— Exercise input —
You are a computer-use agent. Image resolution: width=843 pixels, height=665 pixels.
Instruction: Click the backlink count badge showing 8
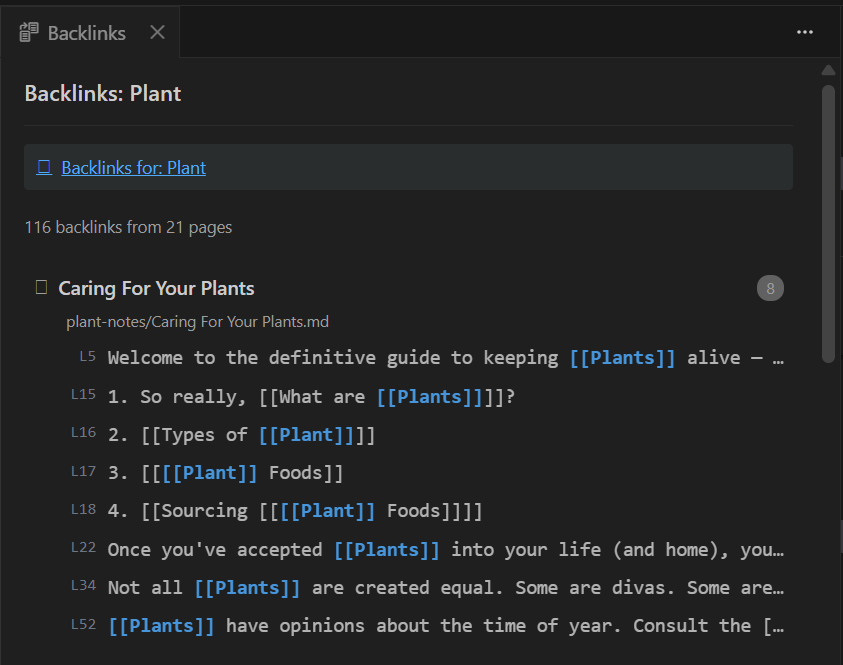point(770,288)
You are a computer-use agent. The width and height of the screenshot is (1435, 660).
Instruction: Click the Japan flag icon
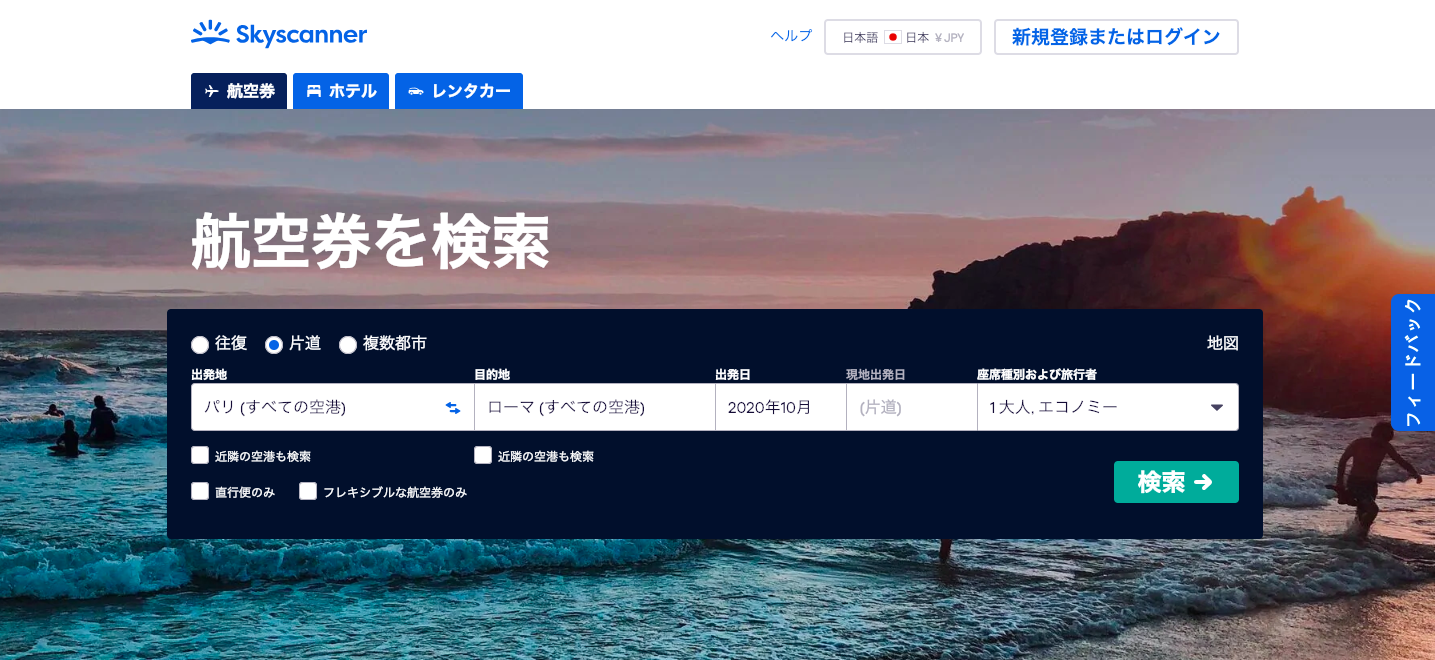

— Aim of the task —
Only the text of the listing above is wanted, transcribed exactly, without its images.

— Written response —
You are a computer-use agent. Image resolution: width=843 pixels, height=665 pixels.
Instruction: Click the backlink count badge showing 8
point(770,288)
You are a computer-use agent. The width and height of the screenshot is (1435, 660).
Instruction: Click the Japan flag icon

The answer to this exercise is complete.